### WORK TO BE COMPLETED
When you find the word "agent" in a line of the entries, please copy the whole line.

### INFORMATION
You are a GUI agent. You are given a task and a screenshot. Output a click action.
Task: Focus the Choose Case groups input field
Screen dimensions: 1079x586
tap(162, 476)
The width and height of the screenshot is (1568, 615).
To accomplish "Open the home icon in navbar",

* * *

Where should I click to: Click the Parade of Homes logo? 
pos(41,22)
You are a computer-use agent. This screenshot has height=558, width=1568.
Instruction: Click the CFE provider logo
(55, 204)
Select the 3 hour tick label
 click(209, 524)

---

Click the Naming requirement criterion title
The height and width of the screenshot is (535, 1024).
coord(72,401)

### RESPONSE AREA
You are a GUI agent. You are given a task and a screenshot. Output a click action.
You are a computer-use agent. This screenshot has height=558, width=1568.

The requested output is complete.